* Start Provided information *

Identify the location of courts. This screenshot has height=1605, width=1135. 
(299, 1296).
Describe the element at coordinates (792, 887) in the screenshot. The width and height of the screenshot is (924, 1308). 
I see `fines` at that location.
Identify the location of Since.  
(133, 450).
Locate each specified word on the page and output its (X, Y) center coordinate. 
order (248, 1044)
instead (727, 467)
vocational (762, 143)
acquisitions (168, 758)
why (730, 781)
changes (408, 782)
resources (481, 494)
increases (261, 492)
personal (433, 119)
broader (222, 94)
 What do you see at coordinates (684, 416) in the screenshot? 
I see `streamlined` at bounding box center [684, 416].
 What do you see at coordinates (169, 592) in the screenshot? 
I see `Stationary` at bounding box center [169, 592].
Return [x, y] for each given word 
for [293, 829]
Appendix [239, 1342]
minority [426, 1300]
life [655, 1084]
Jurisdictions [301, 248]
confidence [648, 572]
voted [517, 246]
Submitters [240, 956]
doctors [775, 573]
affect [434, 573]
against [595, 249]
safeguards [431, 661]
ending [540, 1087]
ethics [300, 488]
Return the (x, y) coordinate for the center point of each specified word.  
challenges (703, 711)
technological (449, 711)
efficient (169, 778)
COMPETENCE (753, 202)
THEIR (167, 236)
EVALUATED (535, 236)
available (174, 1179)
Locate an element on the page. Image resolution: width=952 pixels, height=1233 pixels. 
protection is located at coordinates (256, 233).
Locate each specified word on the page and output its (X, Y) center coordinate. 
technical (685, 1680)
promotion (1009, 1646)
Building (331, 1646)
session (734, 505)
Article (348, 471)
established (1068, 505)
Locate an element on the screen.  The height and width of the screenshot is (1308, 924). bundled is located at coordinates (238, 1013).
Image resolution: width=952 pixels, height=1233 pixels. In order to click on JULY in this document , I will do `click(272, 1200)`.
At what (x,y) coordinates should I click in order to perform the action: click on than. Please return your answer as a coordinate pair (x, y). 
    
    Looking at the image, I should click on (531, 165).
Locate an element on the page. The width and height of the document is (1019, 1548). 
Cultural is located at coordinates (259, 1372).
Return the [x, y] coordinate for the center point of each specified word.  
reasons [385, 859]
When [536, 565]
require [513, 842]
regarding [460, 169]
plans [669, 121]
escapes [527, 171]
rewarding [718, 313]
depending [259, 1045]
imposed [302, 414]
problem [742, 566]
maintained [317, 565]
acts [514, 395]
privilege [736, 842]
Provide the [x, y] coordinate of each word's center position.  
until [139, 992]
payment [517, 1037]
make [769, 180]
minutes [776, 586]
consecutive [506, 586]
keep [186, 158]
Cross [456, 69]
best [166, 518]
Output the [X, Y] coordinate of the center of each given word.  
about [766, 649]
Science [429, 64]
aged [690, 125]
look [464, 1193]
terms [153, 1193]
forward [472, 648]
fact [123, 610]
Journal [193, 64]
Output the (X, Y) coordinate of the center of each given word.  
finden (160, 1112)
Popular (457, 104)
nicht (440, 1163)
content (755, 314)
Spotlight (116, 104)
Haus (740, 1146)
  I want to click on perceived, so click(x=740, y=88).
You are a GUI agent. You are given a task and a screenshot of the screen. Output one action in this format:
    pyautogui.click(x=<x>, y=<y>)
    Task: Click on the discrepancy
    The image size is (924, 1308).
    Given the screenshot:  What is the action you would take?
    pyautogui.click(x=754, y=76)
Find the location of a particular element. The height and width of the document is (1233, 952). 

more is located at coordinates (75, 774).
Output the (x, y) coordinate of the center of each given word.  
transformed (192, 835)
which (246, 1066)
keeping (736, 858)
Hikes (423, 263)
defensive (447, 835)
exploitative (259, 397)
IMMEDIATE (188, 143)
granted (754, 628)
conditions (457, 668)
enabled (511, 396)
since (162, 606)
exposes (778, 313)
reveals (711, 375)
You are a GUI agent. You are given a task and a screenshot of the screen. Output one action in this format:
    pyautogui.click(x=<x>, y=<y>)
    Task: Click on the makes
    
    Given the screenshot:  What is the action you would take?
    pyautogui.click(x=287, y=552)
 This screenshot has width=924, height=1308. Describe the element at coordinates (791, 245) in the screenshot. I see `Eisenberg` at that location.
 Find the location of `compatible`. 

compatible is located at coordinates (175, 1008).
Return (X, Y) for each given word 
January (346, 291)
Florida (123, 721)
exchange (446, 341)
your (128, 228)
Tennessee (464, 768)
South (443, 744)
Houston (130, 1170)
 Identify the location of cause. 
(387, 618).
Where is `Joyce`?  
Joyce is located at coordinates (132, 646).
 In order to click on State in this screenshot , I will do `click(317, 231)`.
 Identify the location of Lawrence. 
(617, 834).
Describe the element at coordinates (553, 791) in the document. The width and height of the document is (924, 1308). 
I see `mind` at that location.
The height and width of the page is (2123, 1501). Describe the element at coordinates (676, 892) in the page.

* End Provided information *

[Task instructions] Convert the material above into a JSON list of strings with one string per line, omitting blank lines.

[Answer below]
[
  "Identify the location of courts. This screenshot has height=1605, width=1135. ",
  "(299, 1296).",
  "Describe the element at coordinates (792, 887) in the screenshot. The width and height of the screenshot is (924, 1308). ",
  "I see `fines` at that location.",
  "Identify the location of Since.  ",
  "(133, 450).",
  "Locate each specified word on the page and output its (X, Y) center coordinate. ",
  "order (248, 1044)",
  "instead (727, 467)",
  "vocational (762, 143)",
  "acquisitions (168, 758)",
  "why (730, 781)",
  "changes (408, 782)",
  "resources (481, 494)",
  "increases (261, 492)",
  "personal (433, 119)",
  "broader (222, 94)",
  " What do you see at coordinates (684, 416) in the screenshot? ",
  "I see `streamlined` at bounding box center [684, 416].",
  " What do you see at coordinates (169, 592) in the screenshot? ",
  "I see `Stationary` at bounding box center [169, 592].",
  "Return [x, y] for each given word ",
  "for [293, 829]",
  "Appendix [239, 1342]",
  "minority [426, 1300]",
  "life [655, 1084]",
  "Jurisdictions [301, 248]",
  "confidence [648, 572]",
  "voted [517, 246]",
  "Submitters [240, 956]",
  "doctors [775, 573]",
  "affect [434, 573]",
  "against [595, 249]",
  "safeguards [431, 661]",
  "ending [540, 1087]",
  "ethics [300, 488]",
  "Return the (x, y) coordinate for the center point of each specified word.  ",
  "challenges (703, 711)",
  "technological (449, 711)",
  "efficient (169, 778)",
  "COMPETENCE (753, 202)",
  "THEIR (167, 236)",
  "EVALUATED (535, 236)",
  "available (174, 1179)",
  "Locate an element on the page. Image resolution: width=952 pixels, height=1233 pixels. ",
  "protection is located at coordinates (256, 233).",
  "Locate each specified word on the page and output its (X, Y) center coordinate. ",
  "technical (685, 1680)",
  "promotion (1009, 1646)",
  "Building (331, 1646)",
  "session (734, 505)",
  "Article (348, 471)",
  "established (1068, 505)",
  "Locate an element on the screen.  The height and width of the screenshot is (1308, 924). bundled is located at coordinates (238, 1013).",
  "Image resolution: width=952 pixels, height=1233 pixels. In order to click on JULY in this document , I will do `click(272, 1200)`.",
  "At what (x,y) coordinates should I click in order to perform the action: click on than. Please return your answer as a coordinate pair (x, y). ",
  "    Looking at the image, I should click on (531, 165).",
  "Locate an element on the page. The width and height of the document is (1019, 1548). ",
  "Cultural is located at coordinates (259, 1372).",
  "Return the [x, y] coordinate for the center point of each specified word.  ",
  "reasons [385, 859]",
  "When [536, 565]",
  "require [513, 842]",
  "regarding [460, 169]",
  "plans [669, 121]",
  "escapes [527, 171]",
  "rewarding [718, 313]",
  "depending [259, 1045]",
  "imposed [302, 414]",
  "problem [742, 566]",
  "maintained [317, 565]",
  "acts [514, 395]",
  "privilege [736, 842]",
  "Provide the [x, y] coordinate of each word's center position.  ",
  "until [139, 992]",
  "payment [517, 1037]",
  "make [769, 180]",
  "minutes [776, 586]",
  "consecutive [506, 586]",
  "keep [186, 158]",
  "Cross [456, 69]",
  "best [166, 518]",
  "Output the [X, Y] coordinate of the center of each given word.  ",
  "about [766, 649]",
  "Science [429, 64]",
  "aged [690, 125]",
  "look [464, 1193]",
  "terms [153, 1193]",
  "forward [472, 648]",
  "fact [123, 610]",
  "Journal [193, 64]",
  "Output the (X, Y) coordinate of the center of each given word.  ",
  "finden (160, 1112)",
  "Popular (457, 104)",
  "nicht (440, 1163)",
  "content (755, 314)",
  "Spotlight (116, 104)",
  "Haus (740, 1146)",
  "  I want to click on perceived, so click(x=740, y=88).",
  "You are a GUI agent. You are given a task and a screenshot of the screen. Output one action in this format:",
  "    pyautogui.click(x=<x>, y=<y>)",
  "    Task: Click on the discrepancy",
  "    The image size is (924, 1308).",
  "    Given the screenshot:  What is the action you would take?",
  "    pyautogui.click(x=754, y=76)",
  "Find the location of a particular element. The height and width of the document is (1233, 952). ",
  "more is located at coordinates (75, 774).",
  "Output the (x, y) coordinate of the center of each given word.  ",
  "transformed (192, 835)",
  "which (246, 1066)",
  "keeping (736, 858)",
  "Hikes (423, 263)",
  "defensive (447, 835)",
  "exploitative (259, 397)",
  "IMMEDIATE (188, 143)",
  "granted (754, 628)",
  "conditions (457, 668)",
  "enabled (511, 396)",
  "since (162, 606)",
  "exposes (778, 313)",
  "reveals (711, 375)",
  "You are a GUI agent. You are given a task and a screenshot of the screen. Output one action in this format:",
  "    pyautogui.click(x=<x>, y=<y>)",
  "    Task: Click on the makes",
  "    Given the screenshot:  What is the action you would take?",
  "    pyautogui.click(x=287, y=552)",
  " This screenshot has width=924, height=1308. Describe the element at coordinates (791, 245) in the screenshot. I see `Eisenberg` at that location.",
  " Find the location of `compatible`. ",
  "compatible is located at coordinates (175, 1008).",
  "Return (X, Y) for each given word ",
  "January (346, 291)",
  "Florida (123, 721)",
  "exchange (446, 341)",
  "your (128, 228)",
  "Tennessee (464, 768)",
  "South (443, 744)",
  "Houston (130, 1170)",
  " Identify the location of cause. ",
  "(387, 618).",
  "Where is `Joyce`?  ",
  "Joyce is located at coordinates (132, 646).",
  " In order to click on State in this screenshot , I will do `click(317, 231)`.",
  " Identify the location of Lawrence. ",
  "(617, 834).",
  "Describe the element at coordinates (553, 791) in the document. The width and height of the document is (924, 1308). ",
  "I see `mind` at that location.",
  "The height and width of the page is (2123, 1501). Describe the element at coordinates (676, 892) in the page."
]